Produk-produk ini juga lebih mahal daripada produk-produk yang berasal dari hewan, dan tidak ada yang benar-benar menyehatkan. Namun pada tahun 2023, Grunwald tampaknya telah terbujuk oleh produk-produk yang lebih baru. Steak tips Beyond Meat, yang memulai debutnya pada akhir tahun 2022, memiliki "rasa daging yang lezat," tulisnya. Upside Foods, yang membudidayakan ayam dari sel-sel hewan yang diekstraksi, menyajikan kepadanya "filet" buatan tangan yang 99% terbuat dari sel-sel hewan dan "rasanya lebih lezat daripada kebanyakan ayam."
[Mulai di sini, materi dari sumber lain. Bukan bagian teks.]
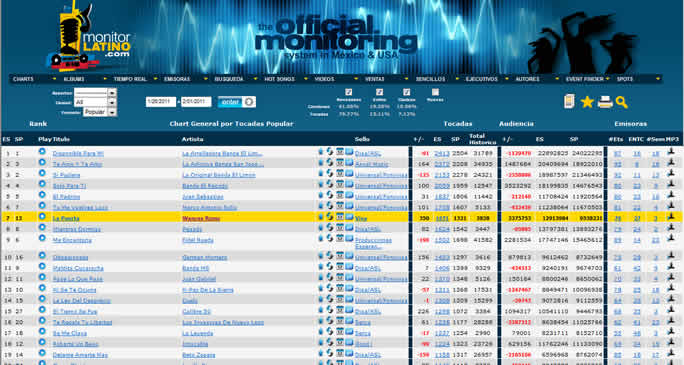Toggle the third checked filter checkbox

tap(406, 92)
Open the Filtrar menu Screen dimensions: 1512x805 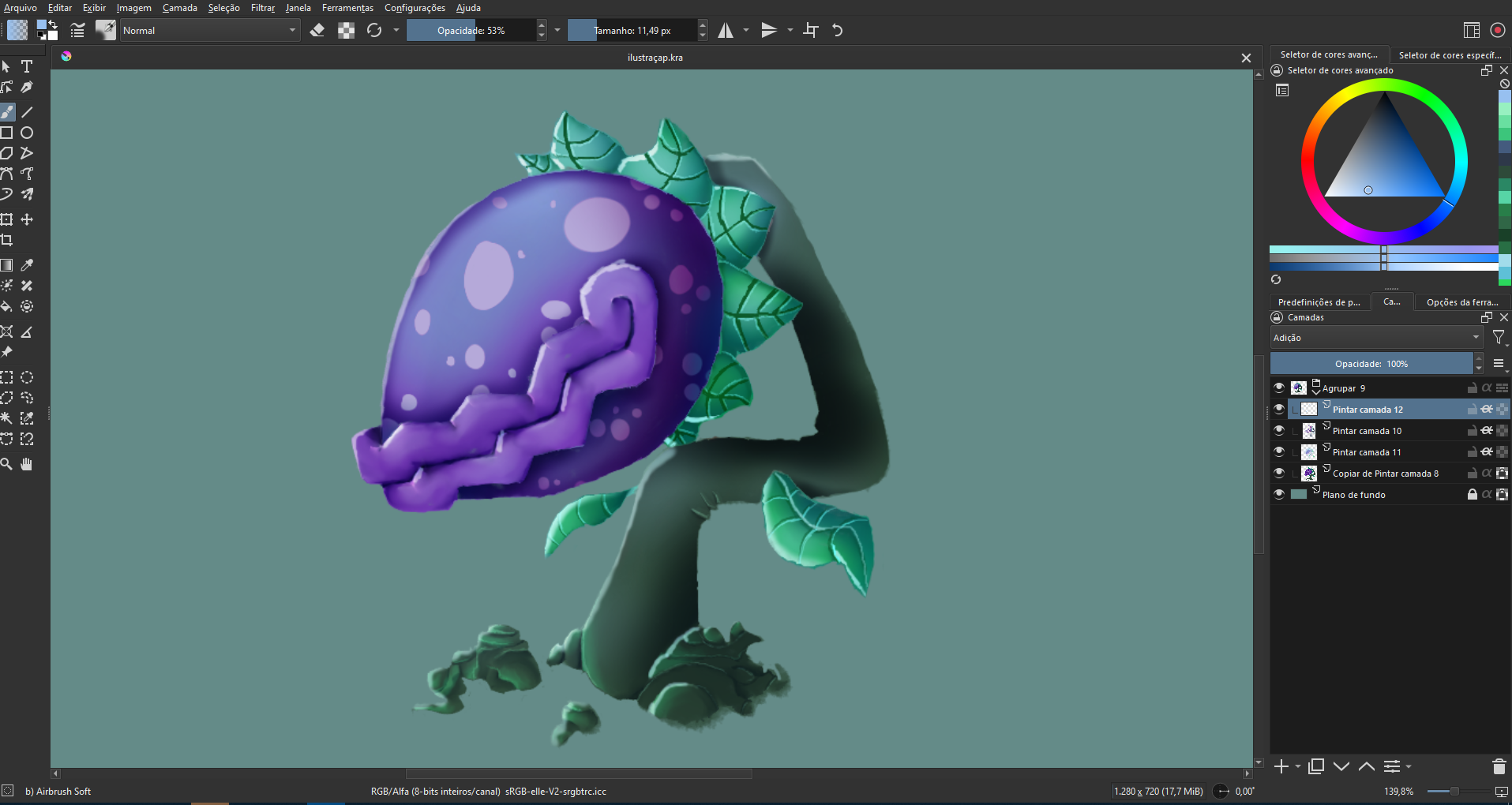point(262,8)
Penawaran berbasis tanaman selanjutnya telah meningkatkan rasa, meskipun tidak cukup untuk menghentikan penjualan mereka dari penurunan . Dan banyak ulasan menunjukkan bahwa daging yang dibudidayakan telah benar-benar meniru rasa daging, tetapi skala dan biaya tetap menjadi masalah utama. Ayam Upside hanya tersedia untuk umum melalui satu restoran, sebulan sekali, dalam jumlah kecil . Setelah kurang dari setahun, itu hilang . Dan sementara Grunwald menulis tentang rencana perusahaan untuk memulai produksi komersial pada tahun 2025 dari ayam setengah budidaya, setengah nabati yang biayanya kurang dari $ 10 untuk dibuat, tidak jelas apakah Upside Foods berada di jalur yang tepat untuk memenuhi tujuan itu. (Perusahaan tidak menanggapi permintaan komentar. Pada bulan Maret, Upside melakukan PHK sebagai bagian dari reorganisasi untuk "berfokus pada komersialisasi," katanya kepada AgFunderNews.)
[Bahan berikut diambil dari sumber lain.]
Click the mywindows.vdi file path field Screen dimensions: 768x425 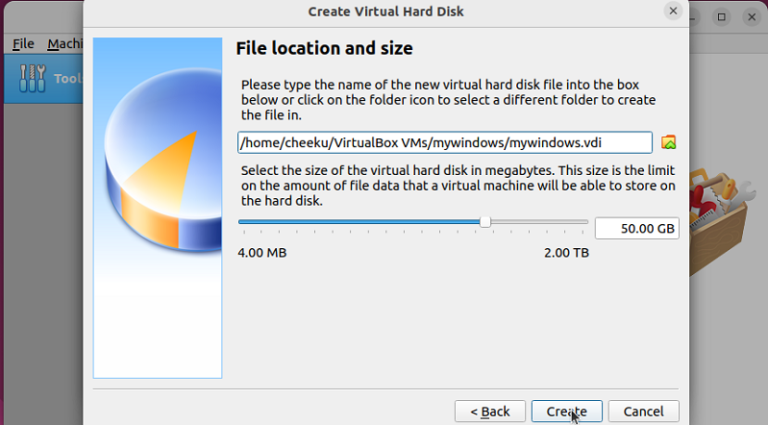(x=444, y=142)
Di situlah letak kesenjangan utama antara Searchinger, yang menyadari kesalahan dalam mempromosikan etanol jagung sebagai "bahan bakar jembatan" menuju sesuatu yang lebih baik yang belum ada, dan Grunwald, yang tampaknya memuji pandangan jauh ke depan Searchinger tanpa menerimanya sendiri. Grunwald sekaligus memahami kompleksitas tantangan iklim/pangan dan tampaknya mengandalkan jembatan daging palsu yang tidak ada jalan keluarnya untuk menyelesaikannya. Ia menggantungkan optimismenya sebagian besar pada perubahan perilaku manusia dengan produk eksperimental seperti Upside, atau produk komersial seperti Beyond, yang rasanya, paling banter, "enak."
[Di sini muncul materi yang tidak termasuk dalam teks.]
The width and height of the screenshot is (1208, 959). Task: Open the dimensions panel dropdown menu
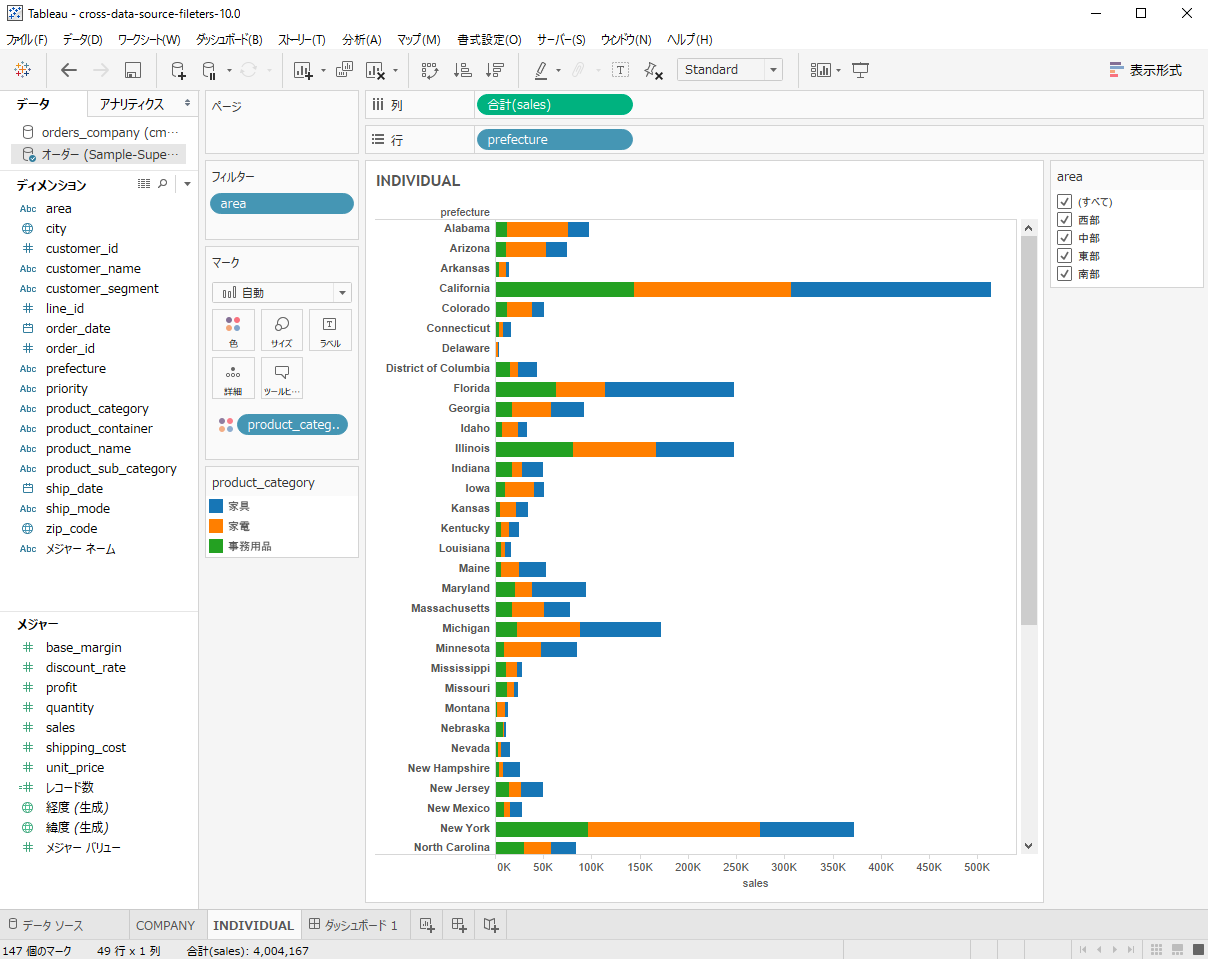pos(186,183)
Saya mengenal Searchinger dari karya saya sendiri yang menulis tentang makanan dan iklim, jadi saya harus bertanya kepadanya: Apakah dia setuju dengan Grunwald tentang potensi daging olahan khususnya sebagai solusi iklim yang potensial? Dia mengatakan bahwa dia "skeptis," tetapi menganggap usaha itu layak dicoba. Ada harapan untuk produk, katanya, yang rasanya sama lezatnya dengan yang asli, harganya sedikit lebih murah, dan hanya mengandung sedikit daging olahan yang sebagian besar dicampur dengan tanaman.
Saat ini tidak ada produk seperti itu di pasaran, jadi saya katakan kepadanya bahwa semuanya terdengar seperti "biofuel yang lebih baik" yang tidak pernah muncul. Responsnya: "Benar sekali."